'''

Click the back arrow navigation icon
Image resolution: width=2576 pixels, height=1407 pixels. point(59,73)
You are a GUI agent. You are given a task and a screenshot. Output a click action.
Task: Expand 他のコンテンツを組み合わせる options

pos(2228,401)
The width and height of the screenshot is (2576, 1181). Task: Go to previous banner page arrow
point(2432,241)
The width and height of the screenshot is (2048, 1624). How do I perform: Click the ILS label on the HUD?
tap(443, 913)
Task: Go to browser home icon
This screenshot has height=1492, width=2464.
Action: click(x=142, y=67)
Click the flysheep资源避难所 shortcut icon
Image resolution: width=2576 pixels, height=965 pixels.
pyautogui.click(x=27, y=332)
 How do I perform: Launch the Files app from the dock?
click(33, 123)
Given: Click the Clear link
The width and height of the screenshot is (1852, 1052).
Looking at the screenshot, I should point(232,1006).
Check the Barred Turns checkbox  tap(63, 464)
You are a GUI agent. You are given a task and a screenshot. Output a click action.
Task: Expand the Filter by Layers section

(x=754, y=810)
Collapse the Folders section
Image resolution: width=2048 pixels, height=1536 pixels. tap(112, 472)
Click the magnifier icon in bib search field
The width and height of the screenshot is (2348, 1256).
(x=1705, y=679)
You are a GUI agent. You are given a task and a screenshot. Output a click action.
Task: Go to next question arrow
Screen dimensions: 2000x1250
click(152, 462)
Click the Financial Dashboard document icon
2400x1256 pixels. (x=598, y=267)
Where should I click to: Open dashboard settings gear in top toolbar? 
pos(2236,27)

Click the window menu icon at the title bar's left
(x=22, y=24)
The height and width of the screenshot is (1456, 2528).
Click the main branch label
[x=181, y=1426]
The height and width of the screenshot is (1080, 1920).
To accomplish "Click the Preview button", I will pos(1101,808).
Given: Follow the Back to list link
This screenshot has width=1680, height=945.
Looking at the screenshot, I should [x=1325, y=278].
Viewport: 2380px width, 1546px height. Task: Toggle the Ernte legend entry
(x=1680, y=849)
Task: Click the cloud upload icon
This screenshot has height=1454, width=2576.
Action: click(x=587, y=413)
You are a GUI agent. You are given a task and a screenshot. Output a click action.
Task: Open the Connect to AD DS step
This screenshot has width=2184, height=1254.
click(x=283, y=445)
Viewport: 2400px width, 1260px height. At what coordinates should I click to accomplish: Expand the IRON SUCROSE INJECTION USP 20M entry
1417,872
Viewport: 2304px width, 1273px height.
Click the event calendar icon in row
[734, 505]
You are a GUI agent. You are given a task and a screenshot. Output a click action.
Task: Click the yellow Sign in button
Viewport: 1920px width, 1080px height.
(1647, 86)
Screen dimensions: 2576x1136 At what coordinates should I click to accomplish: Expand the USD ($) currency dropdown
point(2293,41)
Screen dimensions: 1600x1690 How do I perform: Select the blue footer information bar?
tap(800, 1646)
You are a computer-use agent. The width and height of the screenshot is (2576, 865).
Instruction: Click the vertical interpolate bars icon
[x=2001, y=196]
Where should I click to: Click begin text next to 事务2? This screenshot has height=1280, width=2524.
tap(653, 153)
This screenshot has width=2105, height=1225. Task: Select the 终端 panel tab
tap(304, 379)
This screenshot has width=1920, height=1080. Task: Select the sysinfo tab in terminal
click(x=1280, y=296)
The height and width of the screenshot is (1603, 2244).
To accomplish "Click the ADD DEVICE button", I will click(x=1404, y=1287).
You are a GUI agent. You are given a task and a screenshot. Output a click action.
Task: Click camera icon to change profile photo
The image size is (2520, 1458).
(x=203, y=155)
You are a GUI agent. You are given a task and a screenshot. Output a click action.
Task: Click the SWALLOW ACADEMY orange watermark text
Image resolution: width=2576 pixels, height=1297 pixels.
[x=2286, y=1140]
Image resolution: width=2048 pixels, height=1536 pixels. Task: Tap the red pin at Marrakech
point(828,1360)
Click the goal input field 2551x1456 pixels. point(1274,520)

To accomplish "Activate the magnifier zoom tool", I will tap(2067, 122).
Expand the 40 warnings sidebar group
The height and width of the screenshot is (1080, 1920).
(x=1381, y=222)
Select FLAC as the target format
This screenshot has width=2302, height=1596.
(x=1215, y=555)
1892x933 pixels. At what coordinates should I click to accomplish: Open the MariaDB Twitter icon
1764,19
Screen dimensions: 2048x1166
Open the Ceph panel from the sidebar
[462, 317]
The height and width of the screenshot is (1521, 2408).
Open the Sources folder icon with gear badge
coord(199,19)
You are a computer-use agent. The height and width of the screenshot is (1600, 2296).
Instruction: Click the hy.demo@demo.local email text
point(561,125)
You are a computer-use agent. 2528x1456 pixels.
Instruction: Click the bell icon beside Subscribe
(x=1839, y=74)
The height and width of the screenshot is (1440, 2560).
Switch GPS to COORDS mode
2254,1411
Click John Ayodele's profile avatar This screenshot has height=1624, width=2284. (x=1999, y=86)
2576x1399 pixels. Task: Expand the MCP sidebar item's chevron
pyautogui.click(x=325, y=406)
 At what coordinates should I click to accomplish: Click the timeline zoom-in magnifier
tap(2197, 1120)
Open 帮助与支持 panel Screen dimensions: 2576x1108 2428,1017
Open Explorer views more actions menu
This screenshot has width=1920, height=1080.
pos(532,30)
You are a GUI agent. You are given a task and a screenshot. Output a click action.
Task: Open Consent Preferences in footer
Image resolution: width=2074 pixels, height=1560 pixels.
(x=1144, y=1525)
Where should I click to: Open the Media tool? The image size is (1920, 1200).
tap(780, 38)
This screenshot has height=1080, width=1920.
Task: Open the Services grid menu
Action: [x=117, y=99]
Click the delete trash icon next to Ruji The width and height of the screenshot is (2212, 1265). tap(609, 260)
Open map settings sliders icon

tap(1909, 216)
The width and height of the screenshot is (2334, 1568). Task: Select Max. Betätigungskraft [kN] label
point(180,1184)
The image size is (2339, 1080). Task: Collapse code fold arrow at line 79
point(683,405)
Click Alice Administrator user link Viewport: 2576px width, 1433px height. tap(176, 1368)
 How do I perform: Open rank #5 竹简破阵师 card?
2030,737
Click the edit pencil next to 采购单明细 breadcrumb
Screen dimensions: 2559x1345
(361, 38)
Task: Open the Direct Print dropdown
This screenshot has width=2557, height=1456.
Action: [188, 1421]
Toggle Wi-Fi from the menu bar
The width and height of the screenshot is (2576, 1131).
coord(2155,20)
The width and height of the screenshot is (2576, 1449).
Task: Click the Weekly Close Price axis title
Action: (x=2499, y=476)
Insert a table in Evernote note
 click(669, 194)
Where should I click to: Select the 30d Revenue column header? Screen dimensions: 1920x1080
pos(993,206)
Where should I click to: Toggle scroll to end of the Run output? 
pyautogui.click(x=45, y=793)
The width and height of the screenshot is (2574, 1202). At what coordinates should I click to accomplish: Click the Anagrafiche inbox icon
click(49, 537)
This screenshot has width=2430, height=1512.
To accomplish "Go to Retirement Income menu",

'''

Reproduce exactly the lines that run from the start of the records to the line with "Task: Go to browser home icon", both included.

EXERCISE RESULT:
Click the back arrow navigation icon
Image resolution: width=2576 pixels, height=1407 pixels. point(59,73)
You are a GUI agent. You are given a task and a screenshot. Output a click action.
Task: Expand 他のコンテンツを組み合わせる options

pos(2228,401)
The width and height of the screenshot is (2576, 1181). Task: Go to previous banner page arrow
point(2432,241)
The width and height of the screenshot is (2048, 1624). How do I perform: Click the ILS label on the HUD?
tap(443, 913)
Task: Go to browser home icon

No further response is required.